Document segment:
---------------
- Material: Limestone
- Size: c.1.8 metres
- Writing: Mayan Script
- Created: 564 AD
- Discovered: Tulum, Mexico
- Present location: British Museum, London
- Registration: Am1924,0510.1

= Tulum Stela 1 =

Mayan archaeological site in Tulum, Mexico

Tulum Stela 1 is the name of a Mayan engraved monolith that was found at the ancient Mesoamerican site of Tulum in Mexico. Known for its important inscription, the stela was purchased by the British Museum in 1924.

==Description==
The large stone stela portrays in low relief a standing Maya lord in full regalia, with a long inscription in Mayan hieroglyphs framing the image. The headdress is that of K'awiil, the skirt that of the Tonsured Maize God. The pillar was badly damaged when discovered and is missing parts of the base. The condition of the extant carving has also faded through water erosion. The long inscription includes a date that corresponds to 564 AD, based on the Mayan system of recording time.
---------------
Questions on the material:
A. Reproduce the part of the Tulum Stela 1 text starting with "- Material: Limestone" and going on through "Museum in 1924.".
B. According to the Tulum Stela 1 text, in what year did the British Museum purchase the stela?
C. Translate this sentence from the Tulum Stela 1 text into Spanish: "The headdress is that of K'awiil, the skirt that of the Tonsured Maize God."

Provided information:
---------------
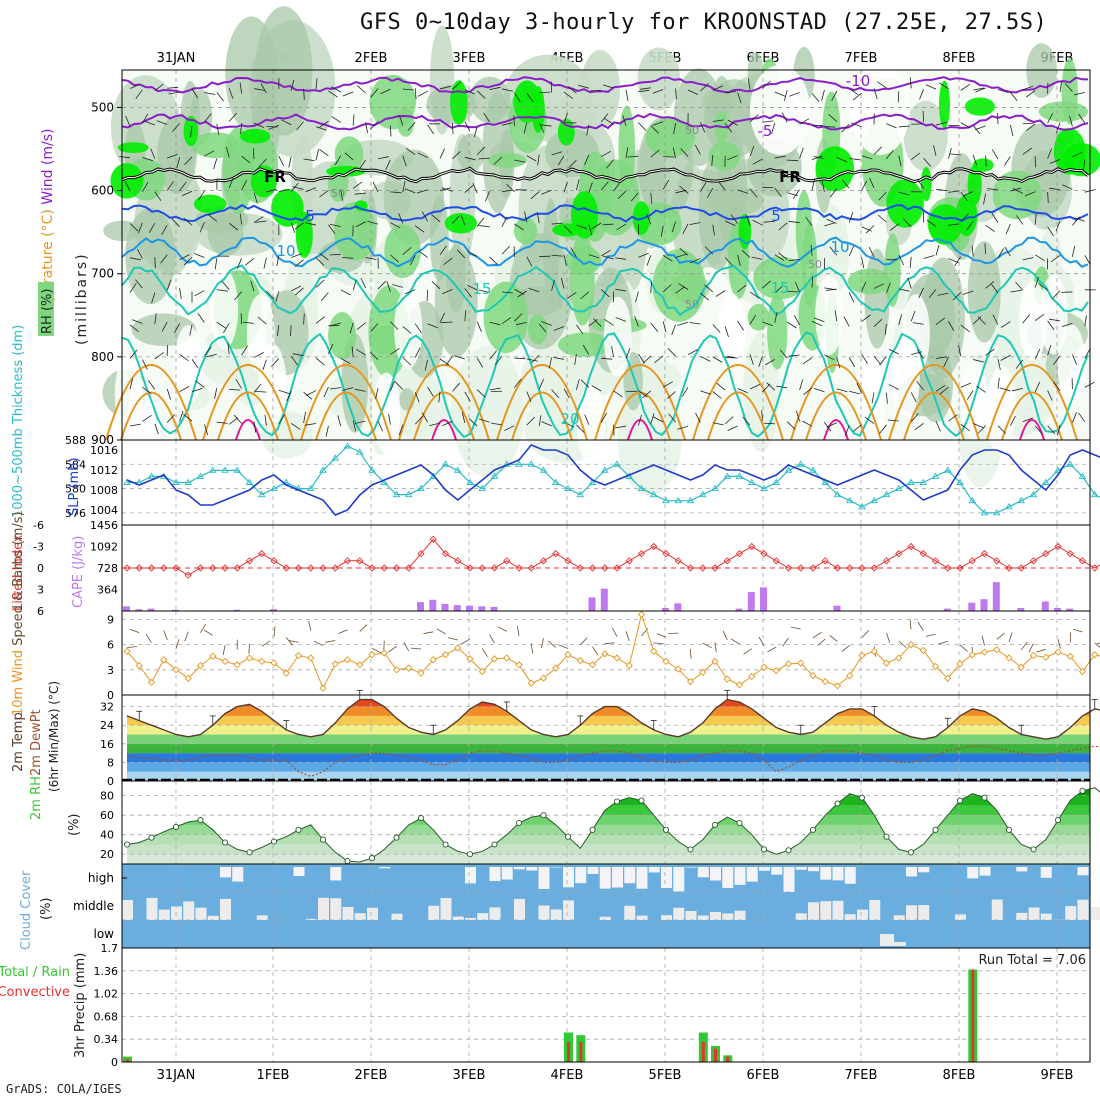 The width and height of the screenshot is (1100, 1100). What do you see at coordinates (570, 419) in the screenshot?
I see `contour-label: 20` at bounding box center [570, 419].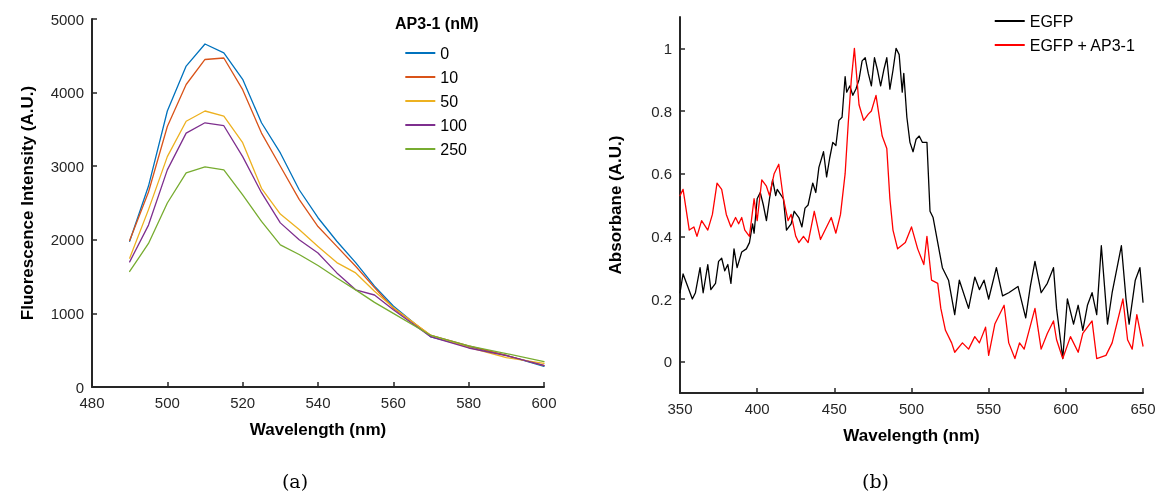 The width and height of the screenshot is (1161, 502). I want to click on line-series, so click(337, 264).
---------------
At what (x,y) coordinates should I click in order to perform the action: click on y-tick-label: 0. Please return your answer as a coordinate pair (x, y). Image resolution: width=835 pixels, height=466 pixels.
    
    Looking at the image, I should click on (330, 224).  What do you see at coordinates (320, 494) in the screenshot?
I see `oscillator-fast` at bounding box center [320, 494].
---------------
Responses per task:
A.
- Material: Limestone
- Size: c.1.8 metres
- Writing: Mayan Script
- Created: 564 AD
- Discovered: Tulum, Mexico
- Present location: British Museum, London
- Registration: Am1924,0510.1

= Tulum Stela 1 =

Mayan archaeological site in Tulum, Mexico

Tulum Stela 1 is the name of a Mayan engraved monolith that was found at the ancient Mesoamerican site of Tulum in Mexico. Known for its important inscription, the stela was purchased by the British Museum in 1924.

B. 1924

C. El tocado es el de K'awiil; la falda, la del Dios del Maíz Tonsurado.